Imre (Lipschitz) Lakatos (Hongrie) 1922-1974 Mathématicien Logicien et philosophe, Triple critique: Inductivisme, falsification et révolution.
Critique de l’inductivisme, mais… Aucune théorie ne peut être le simple résultat d’observations, car aucune loi de la nature ne peut provenir de faits, peut importe leur nombre et les tentatives (ex. théorie de probabilité) pour la légitimer. Ceci dit, les observations, dans le cadre d’un programme de recherche, sont un outil primordial dans le développement de la théorie.
Critique de la théorie de la réfutation, mais… Le critère de falsification de Popper concerne la méthode scientifique plus que le savoir scientifique ou la délimitation de la science. En poussant son résonnement plus loin, on se rend compte que: Une théorie peut être valable et acceptée même si aucun fait ne la corrobore Le critère de scientificité (réfutation) n’est pas toujours applicable
Critique de la réfutation (suite) Les expériences sont le point de contact avec la réalité. Malgré les réfutations successives qu’elles peuvent produire, les vérifications sont la force motrice de la dynamique d’une théorie. La réfutation ne peut réfuter une théorie que s’il y a consensus et convention, ce qui est rare, car toute réfutation est elle-même une construction potentiellement réfutable
Critique de Kuhn La science n’avance pas par sauts La science n’est pas basée sur des paradigmes qui déterminent tout le reste, mais sur un noyau dur très difficile a bouger, mais protégé par des hypothèses connexes et secondaires qui jouent le double rôle de protection et d’hypothèses malléables, modifiables, en d’autres termes des postulats
Construction du savoir scientifique La science est une recherche construite autour d’un programme central fait de règles méthodologiques (heuristique) et qui joue un double rôle: Heuristique négative : qui élimine certaines recherches et explications Heuristique positive: qui détermine les directions de la recherche et des explications acceptables
Heuristique négative Noyau dur de la théorie, qui ne doit pas être remis en question par la recherche, mais au contraire protégé par une ceinture d’hypothèses auxiliaires.
Heuristique positive: Fait d’hypothèses secondaires. Elle cherche l’intégration lente et cumulative des phénomènes inexpliqués et inconnus, tentant de les réduire et de les intégrer au sein de cette ceinture protectrice, et ce par des modifications constantes. Fonctionne sur des « modèles »- mélange de conditions initiales et de théories observationelles- destinés au changement et à l’évolution.

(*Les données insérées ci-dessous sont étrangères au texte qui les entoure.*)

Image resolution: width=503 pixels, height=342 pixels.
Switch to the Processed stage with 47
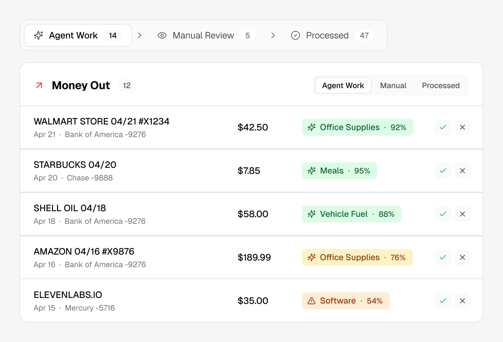coord(332,35)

Évolution des connaissances La ceinture protectrice, en partie réfutable, subit les modifications, même si en réalité de telles réfutations sont rares car elles sont, dans la pratique scientifique, prédites comme expériences qui ne concordent pas –pour le moment- avec la théorie, et donc elles sont soit mises de côtés en attendant de meilleurs outils techniques et mathématiques, soient intégrées sous la forme de modifications au sein des théories secondaires. (Ex. Newton)

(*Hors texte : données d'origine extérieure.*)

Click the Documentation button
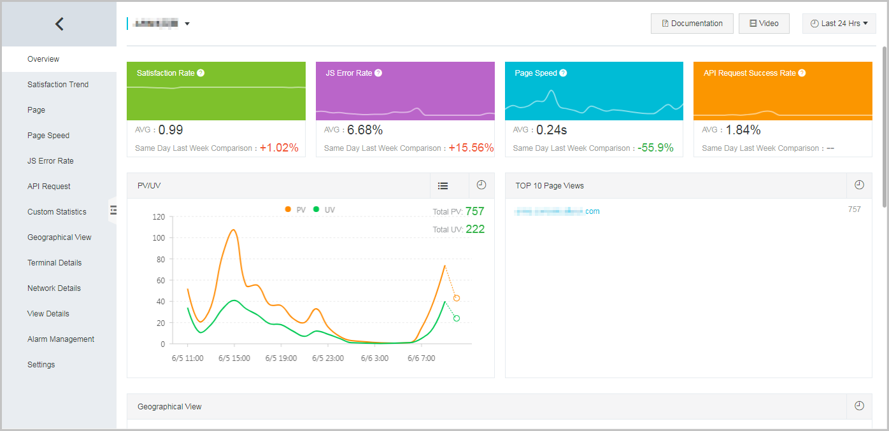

La science comme programme Aucune expérience n’existe à l’état pur. Elle fait nécessairement partie d’une vision, d’une théorie, d’une recherche. Elle est nécessairement construite théoriquement, techniquement, et matériellement, elle fait partie d’un programme de recherche qui détermine à la fois ce qui est recherché, attendu, et comment l’obtenir.